Les sondages s’affolent, comme un sismographe devant l’imminence d’un tremblement de terre. Celui que publie Le Figaro, ce lundi, donne 27% des intentions de vote au premier tour à Marine Le Pen, contre 25% à Emmanuel Macron et 20% à François Fillon. Ces chiffres bougeront encore, tant la présidentielle est imprévisible. Personnellement, je ne crois pas à la solidité du phénomène Macron, que je persiste à voir comme un produit de com’ archaïque et creux. Le soutien que le leader d’En Marche ! a d’ailleurs reçu, ce week-end, de Daniel Cohn-Bendit, 71 ans, – après ceux d’Alain Minc, Pierre Bergé, Jacques Attali, François Bayrou, etc. – confirme l’enracinement de son mouvement dans les vieilles idées post-soixante-huitardes, rejetées par une réaction de fond. Macron est le candidat présentable de ce monde ancien, celui du cheap et du faux, qui entend vendre chèrement sa peau.

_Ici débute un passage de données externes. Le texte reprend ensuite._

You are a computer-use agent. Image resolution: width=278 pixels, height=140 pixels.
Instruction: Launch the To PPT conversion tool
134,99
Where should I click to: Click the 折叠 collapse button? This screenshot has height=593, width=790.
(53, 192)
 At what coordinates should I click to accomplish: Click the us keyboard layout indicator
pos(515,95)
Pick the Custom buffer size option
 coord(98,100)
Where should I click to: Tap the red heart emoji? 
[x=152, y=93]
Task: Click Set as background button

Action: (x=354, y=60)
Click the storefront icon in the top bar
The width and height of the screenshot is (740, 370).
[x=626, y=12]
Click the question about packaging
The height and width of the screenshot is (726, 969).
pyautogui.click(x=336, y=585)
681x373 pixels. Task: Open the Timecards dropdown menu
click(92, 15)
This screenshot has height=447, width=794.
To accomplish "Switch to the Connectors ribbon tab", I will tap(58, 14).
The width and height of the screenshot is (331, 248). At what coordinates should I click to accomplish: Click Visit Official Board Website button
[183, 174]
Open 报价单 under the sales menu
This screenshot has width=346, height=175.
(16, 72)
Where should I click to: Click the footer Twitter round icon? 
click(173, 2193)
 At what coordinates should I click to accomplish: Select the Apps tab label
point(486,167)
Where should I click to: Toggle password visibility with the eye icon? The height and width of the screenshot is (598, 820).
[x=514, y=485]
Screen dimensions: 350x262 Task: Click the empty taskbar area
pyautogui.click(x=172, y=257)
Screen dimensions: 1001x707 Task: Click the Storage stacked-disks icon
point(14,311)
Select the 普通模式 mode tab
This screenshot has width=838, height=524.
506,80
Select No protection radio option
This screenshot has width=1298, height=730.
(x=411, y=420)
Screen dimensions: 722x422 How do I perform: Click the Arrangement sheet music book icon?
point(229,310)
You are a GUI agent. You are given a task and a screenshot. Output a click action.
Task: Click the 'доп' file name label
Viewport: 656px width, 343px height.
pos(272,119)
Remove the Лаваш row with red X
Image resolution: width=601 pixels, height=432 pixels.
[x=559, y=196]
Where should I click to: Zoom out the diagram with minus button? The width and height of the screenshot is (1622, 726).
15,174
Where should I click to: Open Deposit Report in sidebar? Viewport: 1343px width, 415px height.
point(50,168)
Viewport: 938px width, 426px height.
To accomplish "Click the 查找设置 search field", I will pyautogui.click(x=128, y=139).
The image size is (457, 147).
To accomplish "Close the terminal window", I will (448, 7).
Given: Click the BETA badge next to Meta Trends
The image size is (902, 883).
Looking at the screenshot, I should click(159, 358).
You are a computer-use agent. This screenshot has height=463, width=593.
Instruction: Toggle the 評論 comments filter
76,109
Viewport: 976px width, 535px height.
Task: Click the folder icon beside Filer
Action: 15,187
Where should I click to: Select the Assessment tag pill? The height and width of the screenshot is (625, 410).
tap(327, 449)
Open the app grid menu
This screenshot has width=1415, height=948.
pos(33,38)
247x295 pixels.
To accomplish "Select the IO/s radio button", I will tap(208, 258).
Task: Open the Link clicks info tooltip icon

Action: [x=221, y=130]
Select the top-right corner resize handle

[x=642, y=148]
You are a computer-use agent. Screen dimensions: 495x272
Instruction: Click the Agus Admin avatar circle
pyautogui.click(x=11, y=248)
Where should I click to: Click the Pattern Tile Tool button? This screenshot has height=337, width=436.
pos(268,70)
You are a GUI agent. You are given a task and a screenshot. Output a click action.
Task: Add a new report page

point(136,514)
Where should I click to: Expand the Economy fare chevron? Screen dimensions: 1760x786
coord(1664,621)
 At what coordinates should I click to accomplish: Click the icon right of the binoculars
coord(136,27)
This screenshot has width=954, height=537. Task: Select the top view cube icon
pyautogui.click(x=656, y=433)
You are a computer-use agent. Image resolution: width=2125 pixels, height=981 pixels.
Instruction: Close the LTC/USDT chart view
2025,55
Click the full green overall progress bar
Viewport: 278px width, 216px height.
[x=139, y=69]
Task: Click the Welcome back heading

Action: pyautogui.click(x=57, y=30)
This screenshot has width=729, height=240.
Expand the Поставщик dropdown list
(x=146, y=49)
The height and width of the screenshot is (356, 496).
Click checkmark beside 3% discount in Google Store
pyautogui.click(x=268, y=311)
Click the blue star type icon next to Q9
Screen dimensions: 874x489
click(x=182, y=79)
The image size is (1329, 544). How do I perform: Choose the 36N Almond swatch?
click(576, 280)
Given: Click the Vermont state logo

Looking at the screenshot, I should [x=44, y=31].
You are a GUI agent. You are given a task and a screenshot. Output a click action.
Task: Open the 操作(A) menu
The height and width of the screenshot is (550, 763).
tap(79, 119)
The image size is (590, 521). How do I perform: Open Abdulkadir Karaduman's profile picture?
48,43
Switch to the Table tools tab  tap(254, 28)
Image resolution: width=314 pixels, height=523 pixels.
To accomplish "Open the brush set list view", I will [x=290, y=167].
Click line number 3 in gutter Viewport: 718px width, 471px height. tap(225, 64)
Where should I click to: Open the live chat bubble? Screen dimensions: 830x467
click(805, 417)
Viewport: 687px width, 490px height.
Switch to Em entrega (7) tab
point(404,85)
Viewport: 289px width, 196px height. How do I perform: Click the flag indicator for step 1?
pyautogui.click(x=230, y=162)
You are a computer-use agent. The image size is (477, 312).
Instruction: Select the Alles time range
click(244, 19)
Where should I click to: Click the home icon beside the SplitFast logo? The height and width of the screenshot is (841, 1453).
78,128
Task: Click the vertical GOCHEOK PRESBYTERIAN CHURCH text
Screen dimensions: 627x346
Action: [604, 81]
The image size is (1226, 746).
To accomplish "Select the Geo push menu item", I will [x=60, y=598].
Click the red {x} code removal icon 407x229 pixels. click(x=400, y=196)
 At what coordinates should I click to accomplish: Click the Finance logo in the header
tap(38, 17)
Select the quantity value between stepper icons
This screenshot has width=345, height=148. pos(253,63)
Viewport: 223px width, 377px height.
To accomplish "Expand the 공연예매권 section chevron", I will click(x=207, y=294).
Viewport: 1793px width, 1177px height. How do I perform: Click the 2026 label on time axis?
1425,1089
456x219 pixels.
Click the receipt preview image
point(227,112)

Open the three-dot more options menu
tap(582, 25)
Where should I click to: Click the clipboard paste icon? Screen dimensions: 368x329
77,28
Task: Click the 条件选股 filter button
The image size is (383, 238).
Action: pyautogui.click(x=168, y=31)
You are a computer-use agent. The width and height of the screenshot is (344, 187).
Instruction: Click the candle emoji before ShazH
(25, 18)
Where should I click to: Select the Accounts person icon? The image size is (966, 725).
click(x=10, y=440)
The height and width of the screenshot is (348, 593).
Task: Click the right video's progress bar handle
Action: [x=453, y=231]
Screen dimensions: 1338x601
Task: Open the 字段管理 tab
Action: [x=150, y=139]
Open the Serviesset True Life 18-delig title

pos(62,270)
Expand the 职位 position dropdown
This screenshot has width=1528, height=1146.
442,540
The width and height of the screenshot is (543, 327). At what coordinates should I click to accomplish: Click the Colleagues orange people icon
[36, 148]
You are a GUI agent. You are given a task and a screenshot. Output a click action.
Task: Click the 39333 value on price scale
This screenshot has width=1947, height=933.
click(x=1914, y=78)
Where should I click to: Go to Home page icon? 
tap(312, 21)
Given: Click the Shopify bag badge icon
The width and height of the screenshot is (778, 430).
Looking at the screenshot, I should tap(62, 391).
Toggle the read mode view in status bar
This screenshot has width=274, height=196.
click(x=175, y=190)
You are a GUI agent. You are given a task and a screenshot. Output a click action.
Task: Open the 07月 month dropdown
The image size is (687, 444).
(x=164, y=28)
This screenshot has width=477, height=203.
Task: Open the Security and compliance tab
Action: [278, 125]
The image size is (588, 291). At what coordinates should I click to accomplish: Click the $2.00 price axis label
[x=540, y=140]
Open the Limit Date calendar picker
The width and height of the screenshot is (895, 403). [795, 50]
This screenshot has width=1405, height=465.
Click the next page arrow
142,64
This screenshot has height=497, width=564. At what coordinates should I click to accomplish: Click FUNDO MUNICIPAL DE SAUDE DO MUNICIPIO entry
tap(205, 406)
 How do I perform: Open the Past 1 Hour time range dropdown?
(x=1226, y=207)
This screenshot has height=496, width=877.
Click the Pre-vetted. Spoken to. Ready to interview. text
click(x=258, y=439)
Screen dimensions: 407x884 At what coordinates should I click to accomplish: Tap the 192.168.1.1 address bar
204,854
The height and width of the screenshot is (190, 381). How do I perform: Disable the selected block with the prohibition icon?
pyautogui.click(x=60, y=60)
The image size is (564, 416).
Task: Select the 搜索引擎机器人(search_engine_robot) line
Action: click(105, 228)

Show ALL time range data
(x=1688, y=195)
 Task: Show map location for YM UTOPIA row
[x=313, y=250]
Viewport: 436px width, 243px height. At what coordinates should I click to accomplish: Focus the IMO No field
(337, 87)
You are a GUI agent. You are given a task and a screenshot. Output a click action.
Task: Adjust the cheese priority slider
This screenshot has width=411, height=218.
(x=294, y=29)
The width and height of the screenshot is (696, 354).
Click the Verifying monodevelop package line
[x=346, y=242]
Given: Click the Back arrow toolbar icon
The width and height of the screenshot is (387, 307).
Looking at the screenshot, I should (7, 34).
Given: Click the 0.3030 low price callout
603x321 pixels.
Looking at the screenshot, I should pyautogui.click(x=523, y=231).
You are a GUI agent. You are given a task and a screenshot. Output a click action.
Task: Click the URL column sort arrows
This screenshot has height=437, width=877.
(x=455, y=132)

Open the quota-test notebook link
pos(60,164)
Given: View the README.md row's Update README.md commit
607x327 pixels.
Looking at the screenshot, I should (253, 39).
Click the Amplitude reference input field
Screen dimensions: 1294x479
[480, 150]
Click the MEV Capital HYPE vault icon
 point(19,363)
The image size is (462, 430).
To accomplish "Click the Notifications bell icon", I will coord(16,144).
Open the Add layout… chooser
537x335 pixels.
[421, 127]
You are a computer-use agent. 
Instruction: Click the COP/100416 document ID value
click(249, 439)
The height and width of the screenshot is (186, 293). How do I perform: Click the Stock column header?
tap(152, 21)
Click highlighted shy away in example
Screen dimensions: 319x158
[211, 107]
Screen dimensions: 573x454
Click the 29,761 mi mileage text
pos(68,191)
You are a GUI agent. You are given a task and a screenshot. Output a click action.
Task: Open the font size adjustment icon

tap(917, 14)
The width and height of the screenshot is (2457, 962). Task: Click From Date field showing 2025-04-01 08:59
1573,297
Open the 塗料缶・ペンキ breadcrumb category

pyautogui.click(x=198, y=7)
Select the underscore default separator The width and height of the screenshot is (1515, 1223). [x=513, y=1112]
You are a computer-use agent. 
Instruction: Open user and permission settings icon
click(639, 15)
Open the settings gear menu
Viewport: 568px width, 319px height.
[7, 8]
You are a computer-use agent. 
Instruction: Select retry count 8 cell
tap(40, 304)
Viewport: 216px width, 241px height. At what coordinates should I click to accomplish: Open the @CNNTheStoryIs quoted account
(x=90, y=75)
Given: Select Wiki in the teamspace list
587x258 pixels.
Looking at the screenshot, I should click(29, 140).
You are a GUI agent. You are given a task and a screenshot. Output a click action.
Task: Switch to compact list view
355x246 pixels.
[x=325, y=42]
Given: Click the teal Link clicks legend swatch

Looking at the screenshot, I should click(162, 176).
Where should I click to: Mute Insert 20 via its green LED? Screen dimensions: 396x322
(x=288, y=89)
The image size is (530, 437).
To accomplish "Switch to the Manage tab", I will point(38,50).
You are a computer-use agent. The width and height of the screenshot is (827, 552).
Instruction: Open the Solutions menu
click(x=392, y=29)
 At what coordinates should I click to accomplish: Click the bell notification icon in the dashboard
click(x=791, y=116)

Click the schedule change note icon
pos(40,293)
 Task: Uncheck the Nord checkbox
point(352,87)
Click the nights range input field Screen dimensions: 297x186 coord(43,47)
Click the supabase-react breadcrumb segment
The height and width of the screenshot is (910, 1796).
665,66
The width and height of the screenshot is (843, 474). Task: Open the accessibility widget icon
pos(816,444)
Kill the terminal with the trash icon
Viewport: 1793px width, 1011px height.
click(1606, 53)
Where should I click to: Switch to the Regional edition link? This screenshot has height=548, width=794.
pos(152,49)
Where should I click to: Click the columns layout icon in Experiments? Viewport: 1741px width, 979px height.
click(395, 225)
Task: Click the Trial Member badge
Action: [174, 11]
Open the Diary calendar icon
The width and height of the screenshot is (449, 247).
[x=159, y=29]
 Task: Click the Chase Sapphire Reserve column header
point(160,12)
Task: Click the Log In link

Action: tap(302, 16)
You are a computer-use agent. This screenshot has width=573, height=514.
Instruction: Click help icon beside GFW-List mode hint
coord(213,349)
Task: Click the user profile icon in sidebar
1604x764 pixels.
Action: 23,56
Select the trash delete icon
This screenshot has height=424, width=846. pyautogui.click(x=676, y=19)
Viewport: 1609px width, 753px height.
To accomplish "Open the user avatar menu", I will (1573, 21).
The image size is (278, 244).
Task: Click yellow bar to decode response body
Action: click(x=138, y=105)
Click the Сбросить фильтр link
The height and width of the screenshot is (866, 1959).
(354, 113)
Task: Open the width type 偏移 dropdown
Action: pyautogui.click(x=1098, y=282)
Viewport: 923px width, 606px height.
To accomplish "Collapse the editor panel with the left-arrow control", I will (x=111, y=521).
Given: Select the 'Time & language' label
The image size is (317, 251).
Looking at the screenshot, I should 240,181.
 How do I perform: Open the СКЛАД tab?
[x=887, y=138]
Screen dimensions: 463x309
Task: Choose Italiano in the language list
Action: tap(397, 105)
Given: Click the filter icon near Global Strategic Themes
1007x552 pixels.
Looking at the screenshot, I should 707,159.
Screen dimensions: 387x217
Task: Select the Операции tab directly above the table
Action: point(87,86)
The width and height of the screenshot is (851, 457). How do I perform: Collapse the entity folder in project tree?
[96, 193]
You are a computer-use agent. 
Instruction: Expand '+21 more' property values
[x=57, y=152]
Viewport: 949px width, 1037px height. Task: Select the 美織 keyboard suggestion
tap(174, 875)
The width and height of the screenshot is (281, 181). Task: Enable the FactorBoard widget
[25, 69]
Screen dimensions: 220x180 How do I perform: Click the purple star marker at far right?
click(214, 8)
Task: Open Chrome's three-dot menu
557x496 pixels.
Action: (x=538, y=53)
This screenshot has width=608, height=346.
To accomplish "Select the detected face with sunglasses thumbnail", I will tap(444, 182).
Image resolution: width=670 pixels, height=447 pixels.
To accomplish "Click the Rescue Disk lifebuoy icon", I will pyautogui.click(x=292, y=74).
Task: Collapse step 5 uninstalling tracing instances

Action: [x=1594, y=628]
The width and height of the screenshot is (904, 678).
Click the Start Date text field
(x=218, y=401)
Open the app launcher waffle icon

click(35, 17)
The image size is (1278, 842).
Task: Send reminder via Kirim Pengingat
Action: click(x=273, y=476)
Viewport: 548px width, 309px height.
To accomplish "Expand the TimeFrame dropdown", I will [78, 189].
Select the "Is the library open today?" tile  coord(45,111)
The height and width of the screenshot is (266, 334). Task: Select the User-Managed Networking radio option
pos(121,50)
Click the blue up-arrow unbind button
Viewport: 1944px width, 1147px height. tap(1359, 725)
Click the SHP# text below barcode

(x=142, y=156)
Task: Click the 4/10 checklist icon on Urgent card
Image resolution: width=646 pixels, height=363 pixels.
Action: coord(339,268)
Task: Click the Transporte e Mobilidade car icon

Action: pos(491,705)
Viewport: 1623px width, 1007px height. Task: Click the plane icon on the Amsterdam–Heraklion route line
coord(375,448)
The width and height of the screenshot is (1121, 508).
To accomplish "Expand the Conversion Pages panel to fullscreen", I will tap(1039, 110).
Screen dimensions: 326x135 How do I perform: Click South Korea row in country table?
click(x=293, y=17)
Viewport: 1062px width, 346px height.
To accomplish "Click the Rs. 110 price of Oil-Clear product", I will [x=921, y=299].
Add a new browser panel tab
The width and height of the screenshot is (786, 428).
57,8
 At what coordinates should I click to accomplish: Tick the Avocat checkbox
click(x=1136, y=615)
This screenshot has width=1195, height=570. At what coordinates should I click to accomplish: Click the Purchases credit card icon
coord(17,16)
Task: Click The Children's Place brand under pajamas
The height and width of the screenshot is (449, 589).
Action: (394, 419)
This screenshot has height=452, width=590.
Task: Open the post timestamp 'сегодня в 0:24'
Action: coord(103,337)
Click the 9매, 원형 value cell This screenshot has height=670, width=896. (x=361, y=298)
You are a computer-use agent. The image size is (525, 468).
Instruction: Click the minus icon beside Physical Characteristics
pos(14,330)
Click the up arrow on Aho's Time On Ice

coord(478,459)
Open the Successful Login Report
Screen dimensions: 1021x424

La propagande officielle qui le porte est celle des relativistes qui veulent poursuivre et accélérer l’effacement de la nation et de sa culture au profit d’un société ouverte et multiculturaliste. « Macron séduit non pas par le fond de ses convictions qui ne sont que la reproduction d’une histoire souvent aux abois mais par le mirage de fraîcheur qu’il suscite », analyse Arnaud Benedetti, spécialiste en communication (1). En fait, le gentil Macron se propose bel et bien de larguer la France millénaire au nom d’une modernité irréfléchie. Sa vision de la société post-nationale s’oppose à ceux qui estiment urgent, au contraire, de mettre un frein à ce suicide identitaire, perçu comme tel par de très nombreux électeurs affolés par la légèreté des « élites ».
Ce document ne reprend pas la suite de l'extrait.